**Assigned task**
Reproduce the data exactly, leaving nothing out.
**** Data extracts ****
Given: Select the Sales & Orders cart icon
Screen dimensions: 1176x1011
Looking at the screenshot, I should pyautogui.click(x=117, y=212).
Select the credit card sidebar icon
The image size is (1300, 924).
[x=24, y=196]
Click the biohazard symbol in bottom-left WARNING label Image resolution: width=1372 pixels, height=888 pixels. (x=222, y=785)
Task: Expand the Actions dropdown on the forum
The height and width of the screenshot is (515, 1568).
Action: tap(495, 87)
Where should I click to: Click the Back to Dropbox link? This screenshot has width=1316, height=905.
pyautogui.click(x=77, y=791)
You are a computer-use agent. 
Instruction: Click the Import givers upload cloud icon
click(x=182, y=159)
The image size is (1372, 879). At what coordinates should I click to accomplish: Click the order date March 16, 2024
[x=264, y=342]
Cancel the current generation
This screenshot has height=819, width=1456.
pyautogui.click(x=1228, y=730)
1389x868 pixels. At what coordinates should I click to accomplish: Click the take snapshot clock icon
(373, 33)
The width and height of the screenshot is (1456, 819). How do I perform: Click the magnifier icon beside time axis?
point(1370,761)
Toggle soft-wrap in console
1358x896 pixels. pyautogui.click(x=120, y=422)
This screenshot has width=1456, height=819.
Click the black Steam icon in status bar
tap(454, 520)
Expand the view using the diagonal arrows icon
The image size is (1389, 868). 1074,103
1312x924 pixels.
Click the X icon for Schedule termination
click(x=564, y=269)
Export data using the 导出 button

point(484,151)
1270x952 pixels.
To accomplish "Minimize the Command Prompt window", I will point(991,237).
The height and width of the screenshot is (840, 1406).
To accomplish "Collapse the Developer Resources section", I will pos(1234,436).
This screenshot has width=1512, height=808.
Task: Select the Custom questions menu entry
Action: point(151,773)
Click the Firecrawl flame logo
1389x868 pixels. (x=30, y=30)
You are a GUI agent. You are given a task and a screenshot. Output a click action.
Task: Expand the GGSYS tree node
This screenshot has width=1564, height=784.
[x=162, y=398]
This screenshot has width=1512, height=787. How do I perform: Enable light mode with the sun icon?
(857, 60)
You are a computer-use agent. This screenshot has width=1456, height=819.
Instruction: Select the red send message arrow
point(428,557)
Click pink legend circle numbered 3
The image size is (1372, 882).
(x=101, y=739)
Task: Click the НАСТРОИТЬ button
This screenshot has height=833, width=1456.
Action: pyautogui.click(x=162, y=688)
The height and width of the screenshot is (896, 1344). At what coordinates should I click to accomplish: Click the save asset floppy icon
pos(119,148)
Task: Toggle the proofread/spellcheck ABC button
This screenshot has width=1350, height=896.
****
**Answer to this task**
Given: Select the Sales & Orders cart icon
Screen dimensions: 1176x1011
Looking at the screenshot, I should pyautogui.click(x=117, y=212).
Select the credit card sidebar icon
The image size is (1300, 924).
[x=24, y=196]
Click the biohazard symbol in bottom-left WARNING label Image resolution: width=1372 pixels, height=888 pixels. (x=222, y=785)
Task: Expand the Actions dropdown on the forum
The height and width of the screenshot is (515, 1568).
Action: tap(495, 87)
Where should I click to: Click the Back to Dropbox link? This screenshot has width=1316, height=905.
pyautogui.click(x=77, y=791)
You are a computer-use agent. 
Instruction: Click the Import givers upload cloud icon
click(x=182, y=159)
The image size is (1372, 879). At what coordinates should I click to accomplish: Click the order date March 16, 2024
[x=264, y=342]
Cancel the current generation
This screenshot has height=819, width=1456.
pyautogui.click(x=1228, y=730)
1389x868 pixels. At what coordinates should I click to accomplish: Click the take snapshot clock icon
(373, 33)
The width and height of the screenshot is (1456, 819). How do I perform: Click the magnifier icon beside time axis?
point(1370,761)
Toggle soft-wrap in console
1358x896 pixels. pyautogui.click(x=120, y=422)
This screenshot has width=1456, height=819.
Click the black Steam icon in status bar
tap(454, 520)
Expand the view using the diagonal arrows icon
The image size is (1389, 868). 1074,103
1312x924 pixels.
Click the X icon for Schedule termination
click(x=564, y=269)
Export data using the 导出 button

point(484,151)
1270x952 pixels.
To accomplish "Minimize the Command Prompt window", I will point(991,237).
The height and width of the screenshot is (840, 1406).
To accomplish "Collapse the Developer Resources section", I will pos(1234,436).
This screenshot has width=1512, height=808.
Task: Select the Custom questions menu entry
Action: point(151,773)
Click the Firecrawl flame logo
1389x868 pixels. (x=30, y=30)
You are a GUI agent. You are given a task and a screenshot. Output a click action.
Task: Expand the GGSYS tree node
This screenshot has width=1564, height=784.
[x=162, y=398]
This screenshot has width=1512, height=787. How do I perform: Enable light mode with the sun icon?
(857, 60)
You are a computer-use agent. This screenshot has width=1456, height=819.
Instruction: Select the red send message arrow
point(428,557)
Click pink legend circle numbered 3
The image size is (1372, 882).
(x=101, y=739)
Task: Click the НАСТРОИТЬ button
This screenshot has height=833, width=1456.
Action: pyautogui.click(x=162, y=688)
The height and width of the screenshot is (896, 1344). At what coordinates should I click to accomplish: Click the save asset floppy icon
pos(119,148)
Task: Toggle the proofread/spellcheck ABC button
This screenshot has width=1350, height=896.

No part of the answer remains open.